The revolutionary and critical dimensions of Walpola’s thinking are vividly illustrated in his early writings, published between 1933 and 1934 in Satyôdaya Patrikâ (Papers on the Awakening of Truth). This collection, later published as Satyôdaya, underscores Walpola’s role as a reformist preacher, passionately advocating for the rediscovery of the essence of Buddhist heritage as a vital institution. His unwavering commitment to reform is evident, culminating in his manifesto, Bhisuvage Urumaya (The Heritage of the Bhikkhu), published in Sinhala in 1946. Notably, Walpola was the first Buddhist monk to enroll at the University of Ceylon, where he pursued his degree under the esteemed mentorship of G.P. Malalasekere (1899–1973), setting a precedent for future monks in academia.

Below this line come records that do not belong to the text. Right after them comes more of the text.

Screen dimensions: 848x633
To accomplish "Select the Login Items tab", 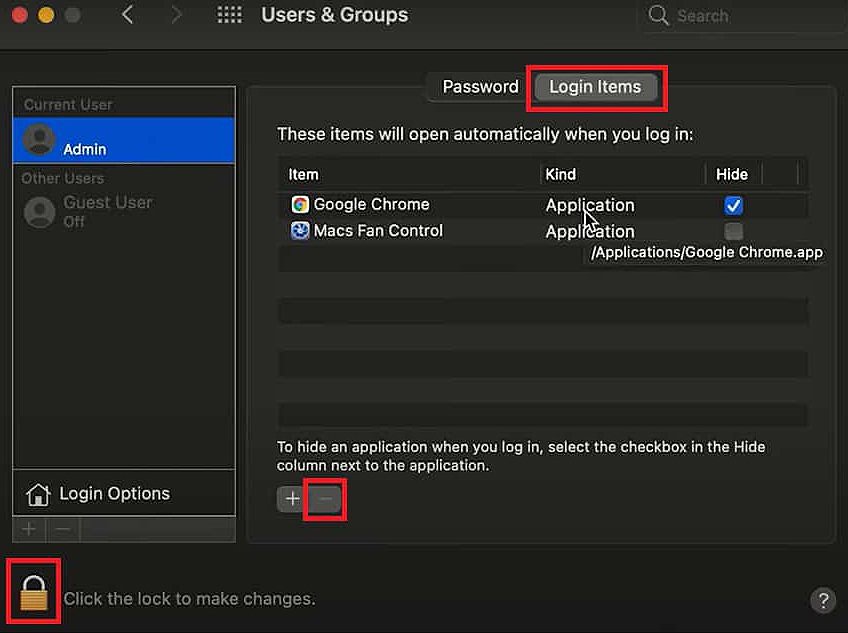I will click(595, 87).
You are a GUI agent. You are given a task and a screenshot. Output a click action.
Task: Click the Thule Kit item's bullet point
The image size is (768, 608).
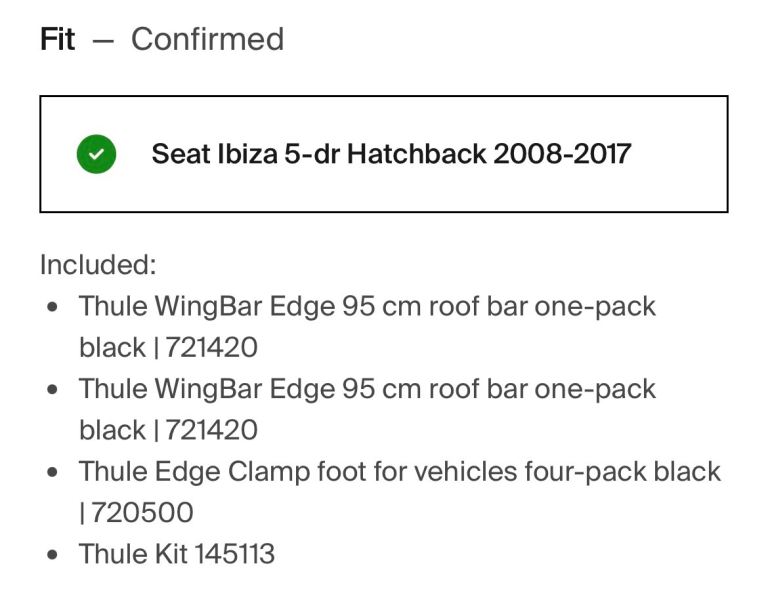53,554
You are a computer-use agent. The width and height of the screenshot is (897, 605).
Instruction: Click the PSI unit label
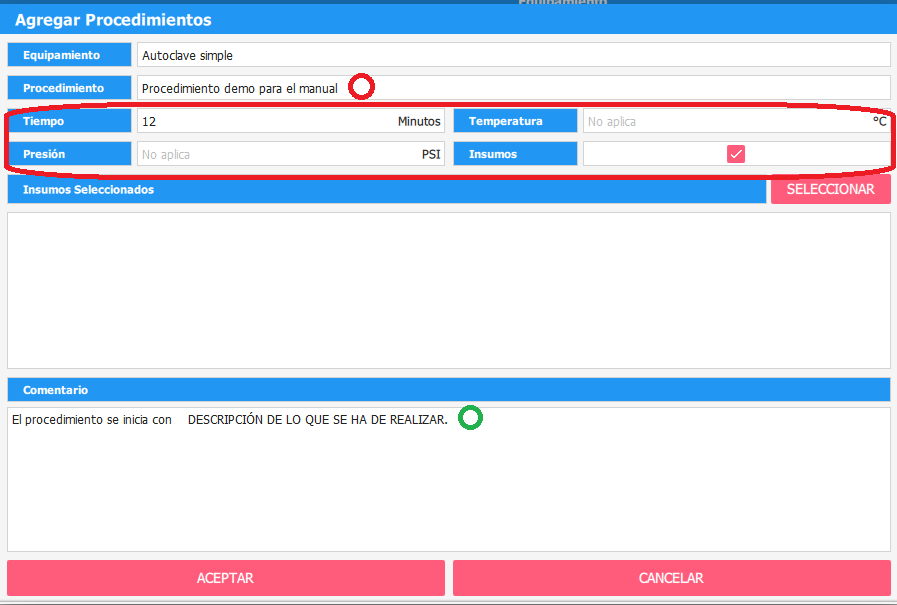tap(430, 154)
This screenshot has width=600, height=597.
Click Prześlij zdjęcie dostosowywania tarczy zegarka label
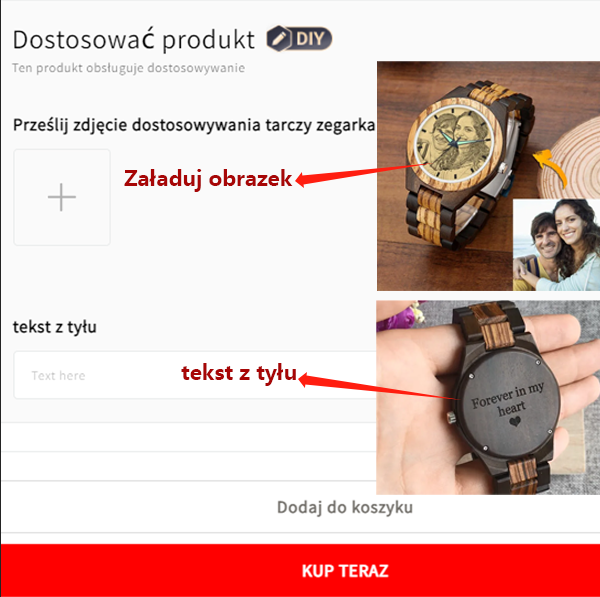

In 1995, journalist Gunadasa Liyanage compiled a revealing biography of Walpola, the venerable monk asserted his non-affiliation with any left-wing political party. However, it is essential to acknowledge Walpola’s significant role at the founding meeting of the Lanka Sama Samaja Party (LSSP) in 1935. At this formative meeting, Walpola made invaluable contributions to Marxist and socialist initiatives, coining the term “sama samâja” (Equal Society) to articulate the party’s vision. When Liyanage inquired about his potential role as a founding member, Walpola responded with clarity: “I may have given the name to the party. I also supported those young leaders. However, I was never a member of that party.”
In the late 1940s, Walpola, alongside the esteemed Vidyâlankara monks, vigorously championed the electoral success of the Lanka Sama Samaja Party. His involvement in leftist politics positioned him as a radical and controversial figure, provoking the ire of imperialists and right-wing politicians, including the first Prime Minister, D.S. Senanayake (1884–1952). This legacy cements his status as a transformative force in Sri Lankan politics and Buddhism, as well as a powerful advocate for socialism.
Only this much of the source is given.